[Text segment — start]
Mr Muller said he’d amassed so many traps because they’d be lumped together at clearing sales and sold as one lot.
“I might’ve only wanted a particular one, but I’d have to take them all to get the one,” he said.
“At my sale we’ve split them up.”
Alongside the collections, Mr Muller has also picked up antique farm equipment he remembers his father, Fred Muller, working on.
This includes Furphy water carts, old wool presses, horse-drawn rakes and ploughs.
Fred’s original equipment was sold off during a clearing sale.
Everything left the family’s hands — all but one — a stationary hay press Mr Muller tracked down years later.
“I suppose this would be the most sentimental item in the sale,” the sheep and cattle farmer said of the hay press.
“I remember running up to help tie the wires. They used to draw it behind the horses, and later we used a Grey Fergie.
“We bought it in ’53 from a farmer up the road. We used it for years, then someone bought it at my father’s clearing sale. They left it sitting out in their yard and I’d go up there and try to buy it back.
“We used to jam logs in the wheels when we went downhill so it would slide and go slow.”
The two Furphy water carts aren’t his father’s, but Mr Muller remembers his father using one to cart water for 12 months during the 1944 drought.
“Every day he’d go five miles to fill it up and bring water back to the troughs,” Mr Muller said.
“I was born in Yarrawonga. After the 1944 drought my father moved us to Tatong. He said he didn’t want to cart water again.”
The family milked cows and worked sheep in Tatong before coming to Molyullah and starting in lucerne.
It was Mr Muller’s father-in-law who got him into the beef business, but he always retained the sheep and hay jobs, even after health issues forced him into Benalla.
[Text segment — finish]
[Supplied material — start]
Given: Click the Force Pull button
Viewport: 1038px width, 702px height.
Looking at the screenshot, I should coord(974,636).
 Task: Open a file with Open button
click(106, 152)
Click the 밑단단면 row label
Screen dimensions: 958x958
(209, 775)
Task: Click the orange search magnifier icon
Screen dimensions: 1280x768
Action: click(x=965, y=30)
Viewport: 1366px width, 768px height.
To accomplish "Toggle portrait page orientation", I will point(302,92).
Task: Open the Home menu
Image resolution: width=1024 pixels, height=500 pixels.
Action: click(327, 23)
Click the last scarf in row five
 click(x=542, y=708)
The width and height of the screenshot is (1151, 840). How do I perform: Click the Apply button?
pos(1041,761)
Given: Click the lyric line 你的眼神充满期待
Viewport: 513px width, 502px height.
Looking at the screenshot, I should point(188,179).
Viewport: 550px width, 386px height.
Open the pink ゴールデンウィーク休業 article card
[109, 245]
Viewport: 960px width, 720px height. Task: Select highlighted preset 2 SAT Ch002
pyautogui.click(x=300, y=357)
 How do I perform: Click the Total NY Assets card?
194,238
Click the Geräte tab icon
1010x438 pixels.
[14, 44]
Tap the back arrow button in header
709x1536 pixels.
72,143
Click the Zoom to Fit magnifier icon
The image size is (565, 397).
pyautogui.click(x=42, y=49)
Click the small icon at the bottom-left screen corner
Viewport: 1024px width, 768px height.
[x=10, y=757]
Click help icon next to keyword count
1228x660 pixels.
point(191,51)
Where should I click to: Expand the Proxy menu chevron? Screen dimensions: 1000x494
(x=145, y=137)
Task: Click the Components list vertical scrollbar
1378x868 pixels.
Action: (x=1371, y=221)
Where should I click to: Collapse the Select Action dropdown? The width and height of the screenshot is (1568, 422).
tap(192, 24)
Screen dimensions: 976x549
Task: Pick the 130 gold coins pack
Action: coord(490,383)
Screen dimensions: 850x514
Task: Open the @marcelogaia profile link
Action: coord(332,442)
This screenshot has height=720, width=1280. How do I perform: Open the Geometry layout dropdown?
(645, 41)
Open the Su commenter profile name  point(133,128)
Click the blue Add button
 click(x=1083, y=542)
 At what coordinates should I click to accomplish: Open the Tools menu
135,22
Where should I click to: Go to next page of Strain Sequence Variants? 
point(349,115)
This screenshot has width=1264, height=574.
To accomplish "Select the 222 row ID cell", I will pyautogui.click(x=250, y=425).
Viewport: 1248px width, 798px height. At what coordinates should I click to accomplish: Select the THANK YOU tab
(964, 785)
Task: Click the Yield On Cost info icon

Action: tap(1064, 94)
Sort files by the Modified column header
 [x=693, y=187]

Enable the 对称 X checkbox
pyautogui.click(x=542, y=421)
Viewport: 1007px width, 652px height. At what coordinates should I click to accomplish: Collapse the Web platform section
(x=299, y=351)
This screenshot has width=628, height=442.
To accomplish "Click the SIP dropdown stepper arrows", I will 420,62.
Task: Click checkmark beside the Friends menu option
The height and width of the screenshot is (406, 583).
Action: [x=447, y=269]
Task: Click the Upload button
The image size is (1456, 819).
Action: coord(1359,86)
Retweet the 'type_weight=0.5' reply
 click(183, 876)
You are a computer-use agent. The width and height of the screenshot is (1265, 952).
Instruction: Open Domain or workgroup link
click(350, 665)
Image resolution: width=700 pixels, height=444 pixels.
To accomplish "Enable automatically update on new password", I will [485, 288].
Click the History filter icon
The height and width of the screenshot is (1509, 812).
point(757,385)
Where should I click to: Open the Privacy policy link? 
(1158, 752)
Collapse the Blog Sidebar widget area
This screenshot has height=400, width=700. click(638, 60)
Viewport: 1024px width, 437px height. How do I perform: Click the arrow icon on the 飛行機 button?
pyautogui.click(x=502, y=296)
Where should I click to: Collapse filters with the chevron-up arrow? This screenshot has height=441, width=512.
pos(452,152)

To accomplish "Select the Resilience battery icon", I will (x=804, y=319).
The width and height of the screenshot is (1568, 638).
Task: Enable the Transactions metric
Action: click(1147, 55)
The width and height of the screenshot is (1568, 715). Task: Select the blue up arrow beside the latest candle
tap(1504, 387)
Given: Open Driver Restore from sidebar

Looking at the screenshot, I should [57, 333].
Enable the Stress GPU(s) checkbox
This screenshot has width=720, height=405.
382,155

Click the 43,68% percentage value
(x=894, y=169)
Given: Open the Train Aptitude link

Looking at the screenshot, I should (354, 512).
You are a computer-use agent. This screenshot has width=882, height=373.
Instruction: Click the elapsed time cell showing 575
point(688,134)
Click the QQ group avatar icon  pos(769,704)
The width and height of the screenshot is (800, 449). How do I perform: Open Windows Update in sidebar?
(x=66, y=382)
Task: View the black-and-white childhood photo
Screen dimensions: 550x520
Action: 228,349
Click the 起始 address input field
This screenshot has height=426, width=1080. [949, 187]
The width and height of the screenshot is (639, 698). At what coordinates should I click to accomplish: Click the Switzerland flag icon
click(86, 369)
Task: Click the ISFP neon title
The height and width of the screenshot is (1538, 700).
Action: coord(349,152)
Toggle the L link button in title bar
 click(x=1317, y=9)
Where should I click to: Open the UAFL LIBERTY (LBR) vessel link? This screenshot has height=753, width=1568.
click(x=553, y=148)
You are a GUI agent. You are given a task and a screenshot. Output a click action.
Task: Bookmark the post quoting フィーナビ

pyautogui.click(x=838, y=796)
[Supplied material — finish]
> _What to work on_:
1. Switch "hay press" to "baling press" and reproduce the article about Mr Muller's clearing sale starting at "Fred’s original equipment" and ending at "buy it back.".
2. Carry on the article about Mr Muller's clearing sale past its final sentence.

> _Answers to the exercises_:
1.
Fred’s original equipment was sold off during a clearing sale.
Everything left the family’s hands — all but one — a stationary baling press Mr Muller tracked down years later.
“I suppose this would be the most sentimental item in the sale,” the sheep and cattle farmer said of the baling press.
“I remember running up to help tie the wires. They used to draw it behind the horses, and later we used a Grey Fergie.
“We bought it in ’53 from a farmer up the road. We used it for years, then someone bought it at my father’s clearing sale. They left it sitting out in their yard and I’d go up there and try to buy it back.

2.
“I got five cuts out of the dryland paddocks this year. I can only remember one other year where we did five cuts,” Mr Muller said of his Molyullah property on Ryans Creek.
“Someone asked why I didn’t retire, but I was always coming out here to feed the cattle and cut the lucerne. I had a contractor who baled it for me and I’d cart it.”
True to form, hundreds of lucerne hay and silage bales are on offer in Mr Muller’s clearing sale.
Mr Muller is well-known in the district for his love of hay — in particular, feeding hay to his cattle year-round.
“People used to laugh at me for feeding cattle in the spring time, but when I’d sell the bullocks they’d talk about how heavy they were and I’d say ‘not heavy enough’.
“You’ve got to keep them fat all the time because the market could take off and by the time you’ve got them heavy, the market has dropped.
“I had Hereford Simmental cattle that used to be 800kg at 13 months of age ... when I got a Simmental bull I never looked back.”
Mr Muller recently made the decision to sell off his cattle and clear out the sheds after being admitted to hospital.
“I hope everything is to the buyers’ satisfaction. I couldn’t be here to put things out, but I had a couple of good men who helped.
“Lucky we sold the cattle when we did. We sold them at the right time.”
The herd dispersal would have cashed in on some of the highest livestock prices in Australian history.
The property itself will be leased to Mr Muller’s son who farms locally.
Now settling into Benalla full-time, Mr Muller is trying to make his peace with retirement.
“A while ago someone said ‘why don’t you retire?’ Well, my father retired and he was dead in 18 months. I’ve seen other farmers do the same. But you’ve got to face it I suppose.”
Mr Muller’s clearing sale is entirely online and run by Kevin Hicks Real Estate. Bidding will start to close at 2pm on Tuesday, August 9.